Wikifunctions is a new site that has been added to the list of sites operated by WMF. I definitely see uses for it in automating updates on Wikipedia and bots (and also for programmers to reference), but their goal is to translate Wikipedia articles to more languages by writing them in code that has a lot of linguistic information. I have mixed feelings about this, as I don't like existing programs that automatically generate articles (see the Cebuano and Dutch Wikipedias), and I worry that the system will be too complicated for average people.

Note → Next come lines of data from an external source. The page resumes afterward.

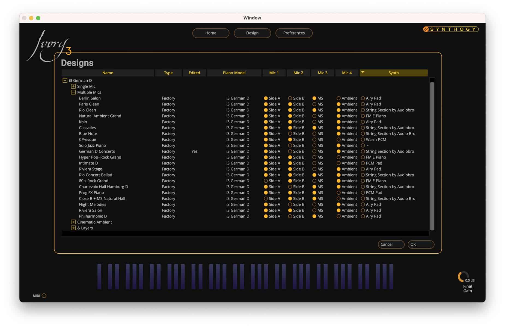Image resolution: width=505 pixels, height=328 pixels.
Task: Expand the Cinematic-Ambient group
Action: tap(73, 222)
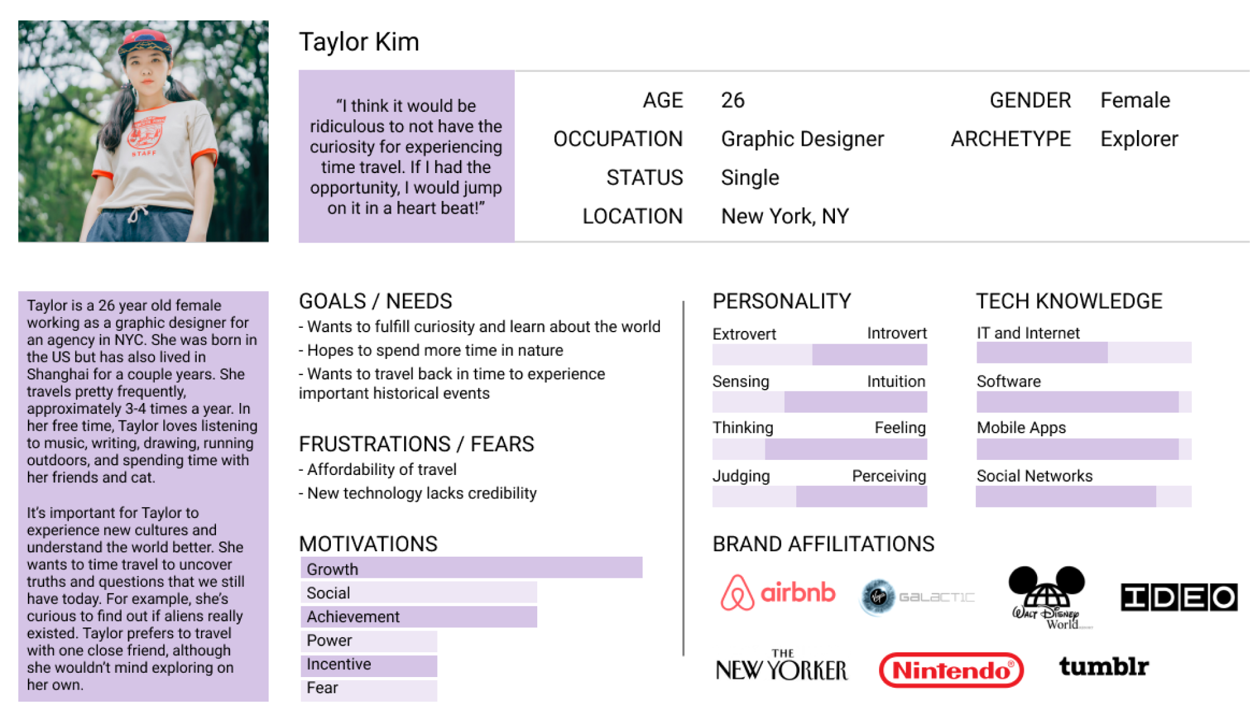Click the Sensing–Intuition personality bar
Viewport: 1250px width, 720px height.
(x=819, y=402)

It isn't just "a good bit of work", it's an unreasonably large amount of work. It's like draining the ocean with a bucket. I'm talking about tagging hundreds of subtle distinctions for each sentence, and that not tagging those distinctions will output nonsense for at least some language.
I did consider it. And it's blatantly clearly overall less work, and easier to distribute among multiple translators.
For example. If I'm translating some genitive construction from Portuguese to Latin, I don't need to care on which side of English's esoteric "of vs. 's" distinction it lies in. Or if I'm expected to use の/no in Japanese in that situation. Or to tag "hey, this is not alienable!" for the sake of Nahuatl. I need to deal with oddities of exactly two languages - source and target.
Under the proposed system though? Enjoy tagging a single word [jap-no][eng-of][lat-gen][nah-inal]. And that's only for four languages.
(inb4: this shit depends on meaning, so no, code can't handle it. At most code can convert sea[lat-gen] to "maris", but it won't "magically" know if it needs to use the genitive or ablative, or if English would use "of" or "'s".)
False dichotomy.
If you're eager to assume (i.e. to make shit up and take it as true), please do not waste my time.
Source: you made it up.
Okay... I've stopped reading here. If your low-hanging fruit example is three closely related languages, then it's blatantly clear that you're ignorant on the sheer scale of the problem.